Les adverbes “puis” et “bien” sont systématiquement prononcés “pis” et “ben”: pis son système est comme pas synchronisé encore pis ses premiers œufs que la poule va pondre {…} je |ne, le| sais pas euh si Jean-Marc, c’était des… des… des petits œufs qui… qu’il consommait ou ben non c’était des gros œufs lien audio L’élision des formes en “c’est” est typique du français familier, pas seulement au Québec: C’est un phénomène qui va se produire ([stœ̃] au lieu de [sɛtœ̃]) C’est à cette étape-là qu’ils vont euh s’assurer du contrôle de la qualité ([sta])
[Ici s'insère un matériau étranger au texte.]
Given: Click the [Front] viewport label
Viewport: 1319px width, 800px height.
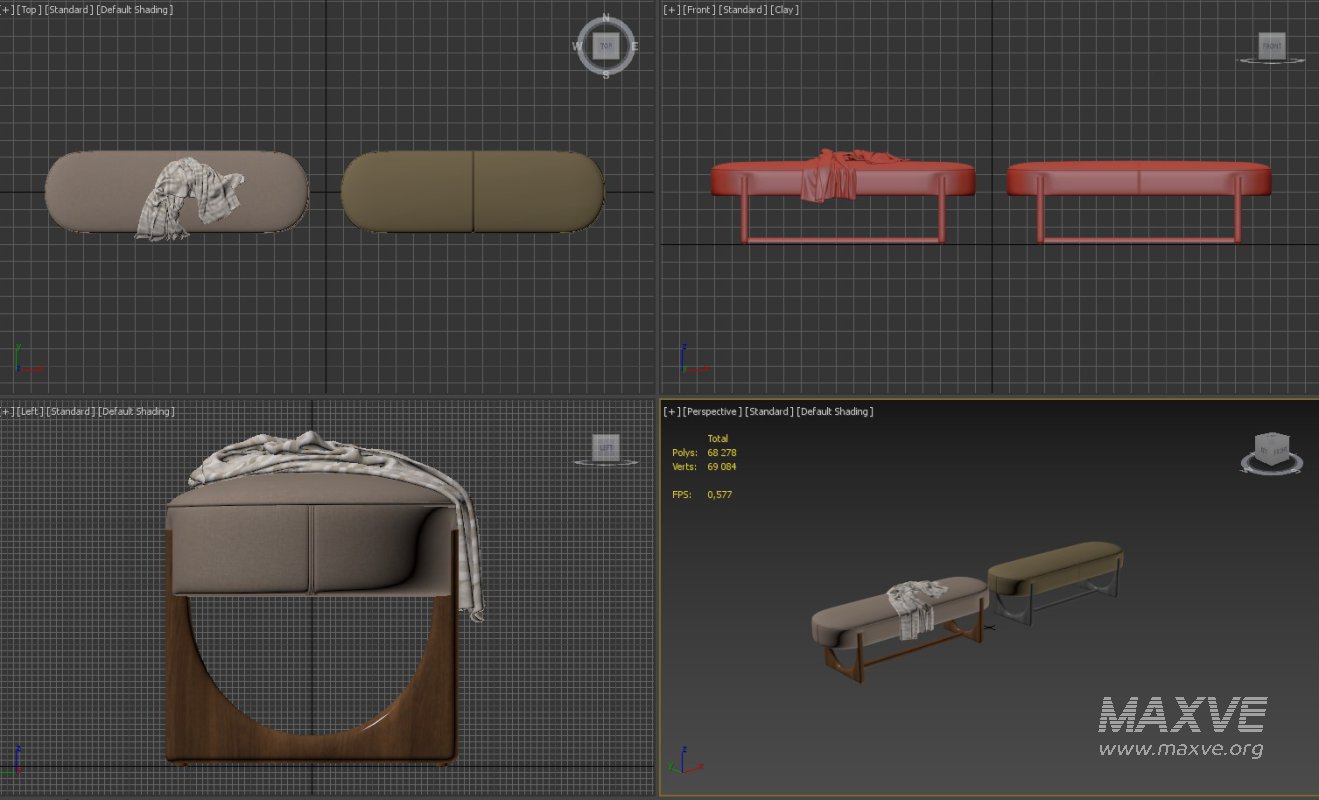Looking at the screenshot, I should click(x=699, y=10).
Même chose pour les formes démonstratives “cet(te)” prononcées [stø], mais dans cet enregistrement on en voit un exemple extrême où “ces” est prononcé [ste]: autour de ces deux jaunes-là [stedøʒownlɑ]
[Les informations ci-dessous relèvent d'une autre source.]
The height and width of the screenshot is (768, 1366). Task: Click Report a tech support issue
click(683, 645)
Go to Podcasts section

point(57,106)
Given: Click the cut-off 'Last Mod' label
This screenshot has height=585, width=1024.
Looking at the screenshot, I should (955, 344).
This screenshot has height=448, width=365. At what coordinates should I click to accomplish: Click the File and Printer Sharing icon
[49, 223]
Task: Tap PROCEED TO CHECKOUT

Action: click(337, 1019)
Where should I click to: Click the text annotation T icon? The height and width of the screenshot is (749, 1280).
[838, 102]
Parfois, la forme “c’est” est prononcée si légèrement qu’elle est presque inaudible: (ils) sont presque tous pareils parce que c’est selon le poids de l’œuf. lien audio L’élision du pronom “il(s)” (prononcé [i] au lieu de [il]) est normale devant consonne dans toutes les variétés de français oral “ordinaire”. Cependant, cette tendance est plus forte au Québec et elle s’étend aux conjugaisons des verbes commençant par une voyelle, ce qui entraîne l’apparition d’un hiatus: il a une auto / ils ont une auto ([ija], [ijɔ̃]) il a fait une tache de sang ([ija])
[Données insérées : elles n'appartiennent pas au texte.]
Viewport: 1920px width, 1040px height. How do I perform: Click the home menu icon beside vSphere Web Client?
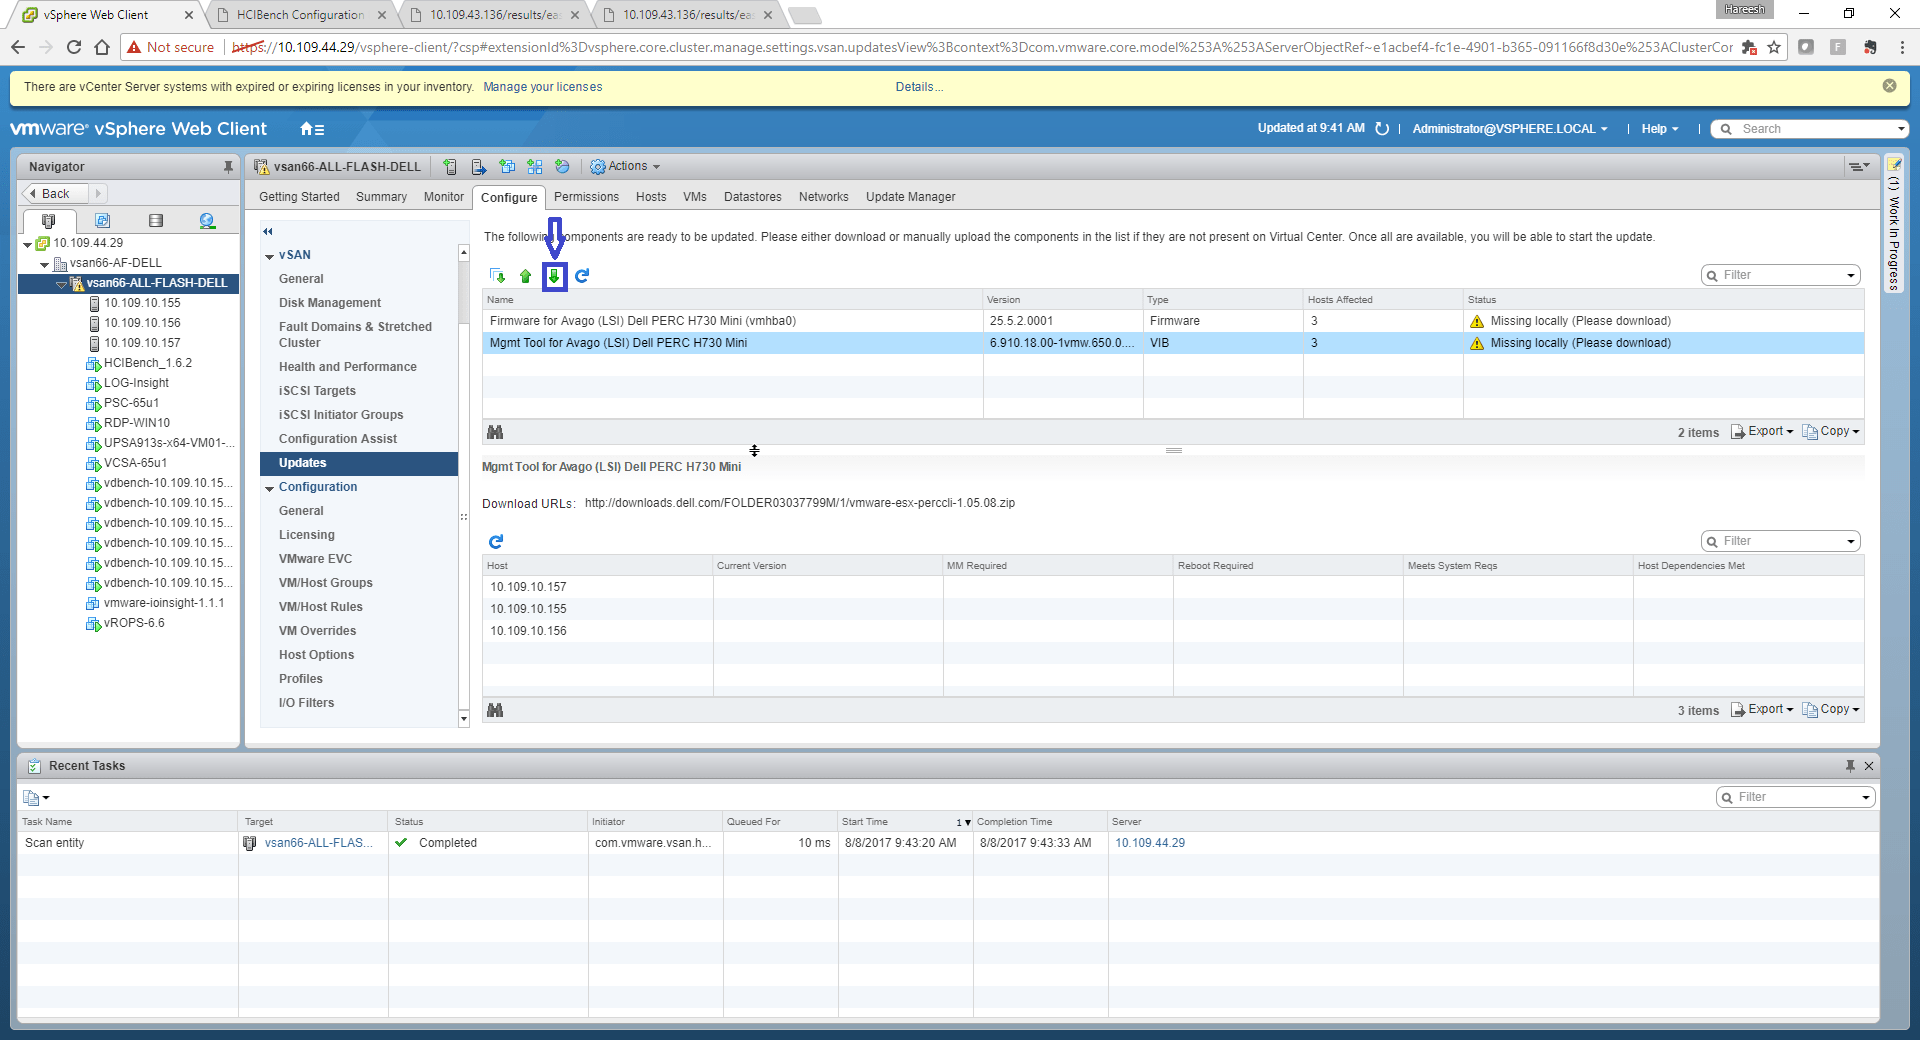pyautogui.click(x=312, y=129)
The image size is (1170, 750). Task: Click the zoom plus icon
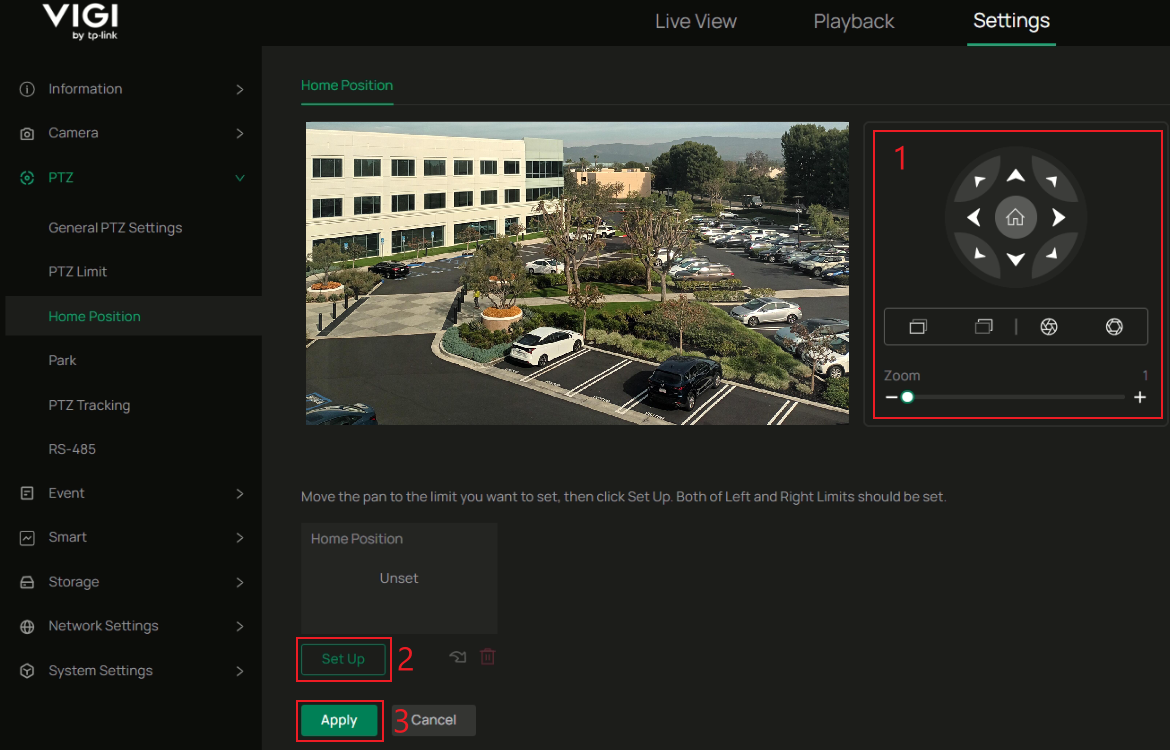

Donc, quand le locuteur prononce [ijavɛ], on ne peut pas toujours décider entre “il avait” et “il y avait”, d’où l’astuce de transcription: Il parlait d’une petite tache euh rougeâtre là qu’il (y) avait dans son œuf

Dans des cas extrêmes, le pronom “il” est complètement élidé: quand qu’il est tombé dans l’utérus ([kɑ̃ketɔ̃be]) lien audio Le pronom “elle” est prononcé [a] devant consonne: elle s’est ramassée ([aseʀamɑse]) elle va envoyer ([avaɑ̃vwaje]) plus la poule elle va vieillir ([plyslapUlavavjejiʀ]) lien audio Un autre phénomène d’élision connu (mais non exclusif au français québécois) est la disparition du pronom impersonnel “il” ou du pronom neutre “ça” dans des formes comme “faut faire ça”, “fait chier”. C’est cette disparition du sujet qui a produit la forme “fak” (contraction de “ce qui fait que” ou “ça fait que”), qui fonctionne comme un articulateur typiquement québécois: … elle a formé un blanc pis la coquille par dessus. Fak ça ça peut arriver là que si l’œuf était gros. lien audio Un autre trait connu de la conjugaison en français québécois est l’apparition de consonnes explétives non étymologiques (certains emploient l’adjectif pompeux d’éphelcystique), qui sont utilisées pour éviter les hiatus (“ça l’a pas marché”, “t’es -t- en forme”, “chu -t- enrhumée”, etc.): ils vont les mirer, vont les laver, vont classer les œufs, pis ils vont n’en faire la distribution. lien audio On entend aussi la consonne finale de certains participes passés, un phénomène qu’on pourrait confondre avec la liaison: il a fait une tache de sang ([ijafɛt]) lien audio Comme en français méridional, le “s” final de l’adverbe comparatif “plus” est prononcé dans toutes les positions, ce qui est contraire à la prononciation standard (où il n’est prononcé qu’en finale absolue): Pis plus la poule elle va vieillir, plus que son système est synchronisé lien audio

  • Intonation

L’accent tonique porte parfois sur l’avant-dernière syllabe au lieu de la dernière, dans le cas de mots de 3 syllabes ou plus: ça a rien à voir avec l’alimentation parce que là dans nos poulaillers {…}; on a des postes de classification; ils sont redirigés vers la transformation  lien audio ou dans le cas de la finale [ase]: c’est eux qui vont les classer; voir si les oeufs sont pas cassés lien audio Cette observation rejoint la théorie d’Henrietta Cedergren et de son équipe, selon laquelle le français québécois se distingue du français standard par le fait qu’il ne présente pas uniquement un accent tonique (purement démarcatif), mais aussi un accent dynamique, dépendant des propriétés syllabiques: “Nous supposons que l’accent dynamique en français québécois est une propriété des syllabes, tandis que l’accent tonique est une propriété des syntagmes intonatifs.” (H. Cedergren et al., “L’accentuation québécoise: une approche tonale”, Revue Québécoise de Linguistique vol 19 nº2, 1990, 25-58).